Single by Noah Kahan and Sam Fender

from the album Stick Season (Forever)
- Released: January 19, 2024
- Genre: Folk; alternative rock;
- Length: 3:14
- Label: Mercury; Republic;
- Songwriter: Noah Kahan
- Producers: Gabe Simon; Noah Kahan;

Noah Kahan singles chronology
| "Everywhere, Everything" (2023) | "Homesick" (2024) | "Forever" (2024) |

Sam Fender singles chronology
| "Wild Grey Ocean" (2022) | "Homesick" (2024) | "People Watching" (2024) |

Music video
- "Homesick" on YouTube

= Homesick (Noah Kahan song) =

"Homesick" is a song by American singer-songwriter Noah Kahan, included on his Stick Season.
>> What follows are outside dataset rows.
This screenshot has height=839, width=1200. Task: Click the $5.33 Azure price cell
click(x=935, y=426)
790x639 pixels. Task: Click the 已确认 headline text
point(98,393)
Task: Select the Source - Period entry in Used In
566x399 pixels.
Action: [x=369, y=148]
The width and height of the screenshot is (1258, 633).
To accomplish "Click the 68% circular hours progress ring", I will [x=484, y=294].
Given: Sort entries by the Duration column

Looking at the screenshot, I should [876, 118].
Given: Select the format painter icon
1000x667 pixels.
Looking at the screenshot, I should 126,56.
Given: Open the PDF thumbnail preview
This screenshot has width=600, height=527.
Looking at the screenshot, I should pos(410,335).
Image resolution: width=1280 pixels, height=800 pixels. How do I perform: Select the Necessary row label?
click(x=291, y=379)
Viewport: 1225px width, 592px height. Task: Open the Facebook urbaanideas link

Originally a solo composition, he recorded a version with Sam Fender for the digital album Stick Season (Forever), which was released as a single in 2024.

==Charts==

Chart performance for "Homesick"
| Chart (2024) | Peak position |
|---|---|
| Australia (ARIA) | 57 |
| Canada Hot 100 (Billboard) | 64 |
| Ireland (IRMA) | 4 |
| Netherlands Single Tip (MegaCharts) | 16 |
| New Zealand Hot Singles (RMNZ) | 4 |
| Sweden Heatseeker (Sverigetopplistan) | 19 |
| UK Singles (OCC) | 5 |
| US Bubbling Under Hot 100 (Billboard) | 20 |
| US Hot Rock & Alternative Songs (Billboard) | 18 |

==Certifications==

Certifications for "Homesick"
| Region | Certification | Certified units/sales |
| Canada (Music Canada) | Platinum | 80,000^{‡} |
| New Zealand (RMNZ) | Platinum | 30,000^{‡} |
| United Kingdom (BPI) with Sam Fender | Platinum | 600,000^{‡} |
| United States (RIAA) | Gold | 500,000^{‡} |
^{‡} Sales+streaming figures based on certification alone.